— Begin Input —

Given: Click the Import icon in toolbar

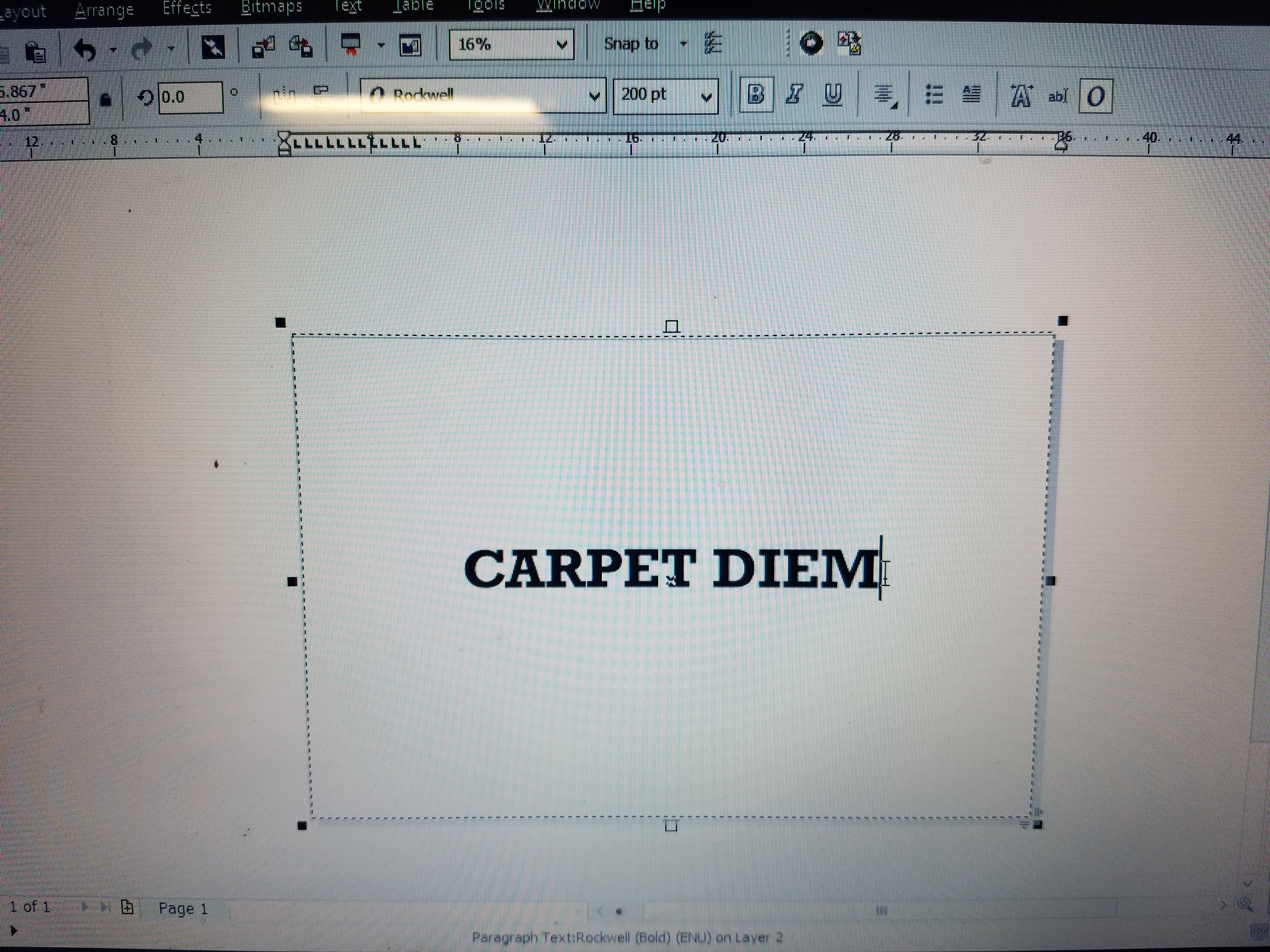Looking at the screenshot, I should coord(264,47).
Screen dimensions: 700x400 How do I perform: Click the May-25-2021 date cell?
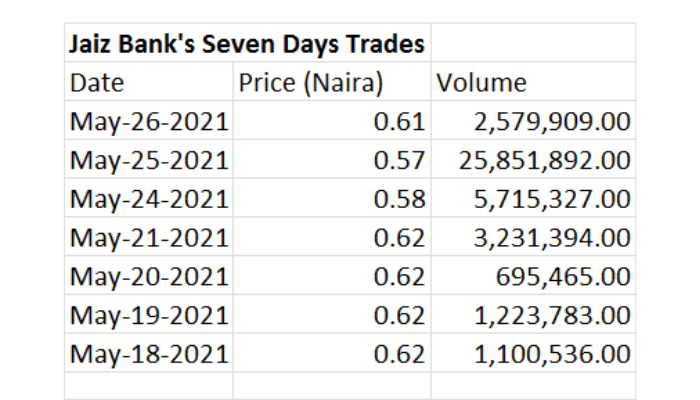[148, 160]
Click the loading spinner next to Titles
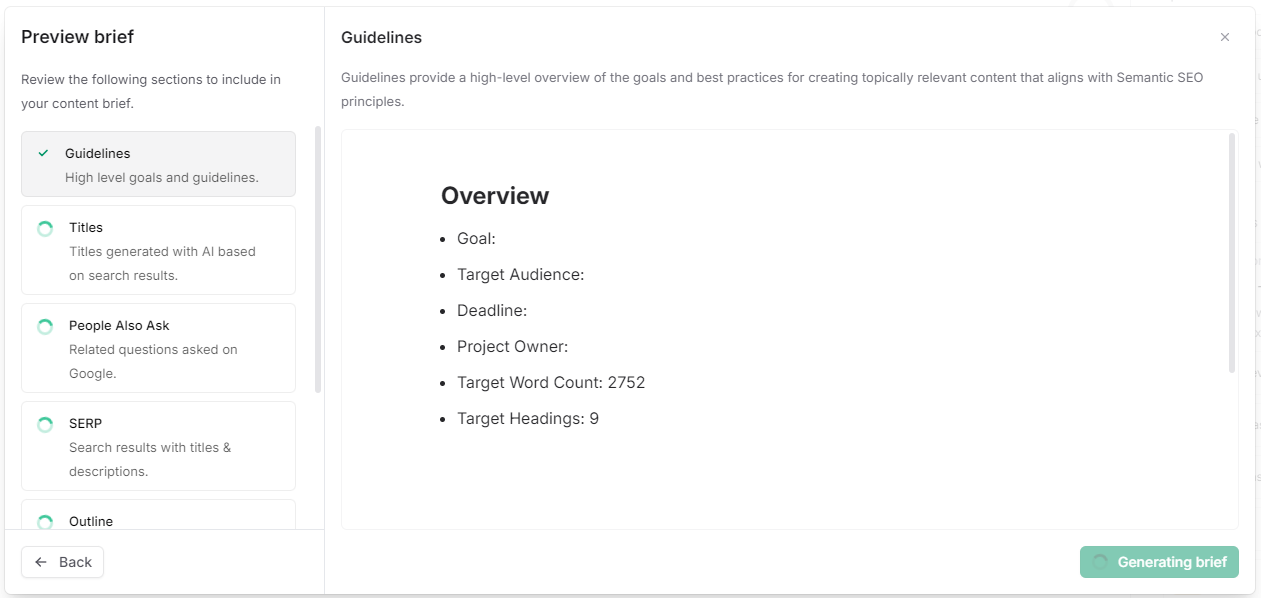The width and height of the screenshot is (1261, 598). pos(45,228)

— End Input —

» **Aim**
Swap each "Click" in the records for "Tap" and leave every other word unchanged. Omit the pictures from your answer.

» **Result of the exercise**
Given: Tap the Import icon in toolbar

Looking at the screenshot, I should coord(264,47).
Screen dimensions: 700x400 How do I perform: Tap the May-25-2021 date cell?
[148, 160]
Tap the loading spinner next to Titles
The width and height of the screenshot is (1261, 598). pos(45,228)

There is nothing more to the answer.